REQUIREMENT => Please copy every line from the following entries in which the word "Expand" appears.

SOURCE DATA =>
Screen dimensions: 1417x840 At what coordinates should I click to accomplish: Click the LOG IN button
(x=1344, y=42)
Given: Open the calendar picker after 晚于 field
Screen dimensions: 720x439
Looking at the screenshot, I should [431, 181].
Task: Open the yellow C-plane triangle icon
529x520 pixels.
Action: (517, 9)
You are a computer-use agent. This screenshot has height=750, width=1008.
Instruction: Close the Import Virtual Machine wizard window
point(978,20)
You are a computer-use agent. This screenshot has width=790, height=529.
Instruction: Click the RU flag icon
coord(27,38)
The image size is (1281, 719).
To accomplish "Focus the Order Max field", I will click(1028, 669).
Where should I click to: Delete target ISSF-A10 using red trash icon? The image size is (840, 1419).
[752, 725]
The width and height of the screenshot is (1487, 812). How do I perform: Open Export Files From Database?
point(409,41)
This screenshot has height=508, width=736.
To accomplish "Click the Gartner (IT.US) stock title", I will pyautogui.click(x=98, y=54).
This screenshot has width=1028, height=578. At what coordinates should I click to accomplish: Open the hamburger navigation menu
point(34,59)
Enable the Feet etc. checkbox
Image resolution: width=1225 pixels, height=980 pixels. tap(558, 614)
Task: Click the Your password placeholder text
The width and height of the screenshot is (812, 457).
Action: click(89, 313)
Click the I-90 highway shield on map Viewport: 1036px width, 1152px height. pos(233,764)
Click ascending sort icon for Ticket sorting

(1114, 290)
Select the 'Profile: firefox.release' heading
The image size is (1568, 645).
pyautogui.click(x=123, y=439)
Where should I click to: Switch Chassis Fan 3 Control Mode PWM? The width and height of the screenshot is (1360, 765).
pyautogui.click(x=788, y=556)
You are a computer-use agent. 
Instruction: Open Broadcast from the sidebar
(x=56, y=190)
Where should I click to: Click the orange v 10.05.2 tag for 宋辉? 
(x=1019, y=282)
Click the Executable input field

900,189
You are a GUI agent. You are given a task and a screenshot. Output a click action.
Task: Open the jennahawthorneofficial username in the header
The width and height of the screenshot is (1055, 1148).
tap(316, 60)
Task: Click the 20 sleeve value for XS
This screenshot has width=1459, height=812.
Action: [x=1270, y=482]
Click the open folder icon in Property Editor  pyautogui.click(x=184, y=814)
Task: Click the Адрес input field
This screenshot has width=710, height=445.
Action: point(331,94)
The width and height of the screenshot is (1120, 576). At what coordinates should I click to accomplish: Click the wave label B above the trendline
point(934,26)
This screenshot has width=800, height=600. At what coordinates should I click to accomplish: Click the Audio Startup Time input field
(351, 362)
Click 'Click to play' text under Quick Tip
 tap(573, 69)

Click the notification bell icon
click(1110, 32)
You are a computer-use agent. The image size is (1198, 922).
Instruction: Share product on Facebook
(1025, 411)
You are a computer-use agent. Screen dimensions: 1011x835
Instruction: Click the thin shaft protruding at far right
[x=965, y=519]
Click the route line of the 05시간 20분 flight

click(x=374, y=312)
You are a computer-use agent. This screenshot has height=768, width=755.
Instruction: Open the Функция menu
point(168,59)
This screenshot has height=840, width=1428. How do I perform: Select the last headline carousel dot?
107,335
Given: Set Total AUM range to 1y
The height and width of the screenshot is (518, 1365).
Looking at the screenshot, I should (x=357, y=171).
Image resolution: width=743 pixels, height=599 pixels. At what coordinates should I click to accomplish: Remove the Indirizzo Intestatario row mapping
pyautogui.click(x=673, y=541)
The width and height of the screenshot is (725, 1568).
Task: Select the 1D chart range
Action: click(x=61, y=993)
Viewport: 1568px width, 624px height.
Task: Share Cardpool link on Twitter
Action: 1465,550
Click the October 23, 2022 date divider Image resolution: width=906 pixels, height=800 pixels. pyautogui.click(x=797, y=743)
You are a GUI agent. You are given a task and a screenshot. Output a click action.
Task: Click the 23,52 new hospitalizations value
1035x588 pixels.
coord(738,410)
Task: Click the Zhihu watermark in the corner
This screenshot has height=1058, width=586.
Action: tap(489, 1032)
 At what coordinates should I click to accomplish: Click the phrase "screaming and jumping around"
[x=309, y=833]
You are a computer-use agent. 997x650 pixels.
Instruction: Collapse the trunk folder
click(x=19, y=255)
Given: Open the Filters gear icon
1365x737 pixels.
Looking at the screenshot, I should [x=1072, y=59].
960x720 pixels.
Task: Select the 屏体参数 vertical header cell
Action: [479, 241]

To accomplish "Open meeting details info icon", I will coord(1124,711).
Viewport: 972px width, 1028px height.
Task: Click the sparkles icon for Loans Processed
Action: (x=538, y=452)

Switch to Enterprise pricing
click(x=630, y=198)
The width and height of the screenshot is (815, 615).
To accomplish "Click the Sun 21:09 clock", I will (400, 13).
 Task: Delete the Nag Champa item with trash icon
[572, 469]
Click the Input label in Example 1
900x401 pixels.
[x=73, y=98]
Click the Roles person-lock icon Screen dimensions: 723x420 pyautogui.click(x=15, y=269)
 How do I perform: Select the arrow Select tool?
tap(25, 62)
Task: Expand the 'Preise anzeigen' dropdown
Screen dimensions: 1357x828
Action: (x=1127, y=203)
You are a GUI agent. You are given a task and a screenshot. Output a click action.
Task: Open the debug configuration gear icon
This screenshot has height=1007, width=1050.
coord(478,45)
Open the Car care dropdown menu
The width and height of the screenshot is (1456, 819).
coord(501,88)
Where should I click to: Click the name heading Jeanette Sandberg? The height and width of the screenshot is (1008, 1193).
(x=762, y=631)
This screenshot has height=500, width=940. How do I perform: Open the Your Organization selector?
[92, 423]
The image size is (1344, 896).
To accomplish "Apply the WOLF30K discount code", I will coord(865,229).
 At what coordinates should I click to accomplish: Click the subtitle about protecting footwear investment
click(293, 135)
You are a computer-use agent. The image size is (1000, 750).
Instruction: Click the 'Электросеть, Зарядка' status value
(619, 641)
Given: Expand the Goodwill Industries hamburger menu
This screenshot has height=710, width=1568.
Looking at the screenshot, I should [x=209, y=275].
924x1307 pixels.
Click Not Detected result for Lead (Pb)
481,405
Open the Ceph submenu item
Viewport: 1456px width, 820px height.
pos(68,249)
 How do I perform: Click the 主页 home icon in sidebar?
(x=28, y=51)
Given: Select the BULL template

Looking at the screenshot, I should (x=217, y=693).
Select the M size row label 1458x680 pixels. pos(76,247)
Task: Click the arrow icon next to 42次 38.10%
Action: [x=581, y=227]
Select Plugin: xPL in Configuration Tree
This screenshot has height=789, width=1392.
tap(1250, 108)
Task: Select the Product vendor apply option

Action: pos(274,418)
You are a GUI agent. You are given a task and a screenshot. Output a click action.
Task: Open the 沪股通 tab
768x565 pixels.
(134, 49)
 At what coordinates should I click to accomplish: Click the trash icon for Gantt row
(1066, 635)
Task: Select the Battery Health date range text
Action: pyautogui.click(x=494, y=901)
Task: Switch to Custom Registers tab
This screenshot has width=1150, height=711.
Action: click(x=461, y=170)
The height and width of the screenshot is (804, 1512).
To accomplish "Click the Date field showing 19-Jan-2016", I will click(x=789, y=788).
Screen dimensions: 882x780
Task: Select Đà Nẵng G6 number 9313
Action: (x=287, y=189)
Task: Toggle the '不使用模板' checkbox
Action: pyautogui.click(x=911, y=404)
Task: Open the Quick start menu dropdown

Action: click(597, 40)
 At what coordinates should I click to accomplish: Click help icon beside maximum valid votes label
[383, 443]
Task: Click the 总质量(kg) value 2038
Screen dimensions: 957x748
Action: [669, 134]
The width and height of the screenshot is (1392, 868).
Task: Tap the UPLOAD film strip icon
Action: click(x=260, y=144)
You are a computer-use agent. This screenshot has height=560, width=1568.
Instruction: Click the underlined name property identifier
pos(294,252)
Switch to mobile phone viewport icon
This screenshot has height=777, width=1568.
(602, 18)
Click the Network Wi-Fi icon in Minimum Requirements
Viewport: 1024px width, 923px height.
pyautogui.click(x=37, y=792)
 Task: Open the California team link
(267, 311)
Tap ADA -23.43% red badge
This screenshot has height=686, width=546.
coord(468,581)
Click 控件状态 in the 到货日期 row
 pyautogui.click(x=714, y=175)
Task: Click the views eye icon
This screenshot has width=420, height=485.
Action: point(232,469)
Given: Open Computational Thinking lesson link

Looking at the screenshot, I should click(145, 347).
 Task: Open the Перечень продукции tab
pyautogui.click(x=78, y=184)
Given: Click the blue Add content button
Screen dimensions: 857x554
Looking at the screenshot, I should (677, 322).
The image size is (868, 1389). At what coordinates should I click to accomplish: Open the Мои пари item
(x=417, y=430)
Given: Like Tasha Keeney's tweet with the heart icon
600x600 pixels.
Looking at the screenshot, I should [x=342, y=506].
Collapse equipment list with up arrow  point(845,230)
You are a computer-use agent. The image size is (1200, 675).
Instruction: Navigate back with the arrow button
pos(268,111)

REPLY TO THE TASK =>
Task: Expand the 'Preise anzeigen' dropdown
Given: Expand the Goodwill Industries hamburger menu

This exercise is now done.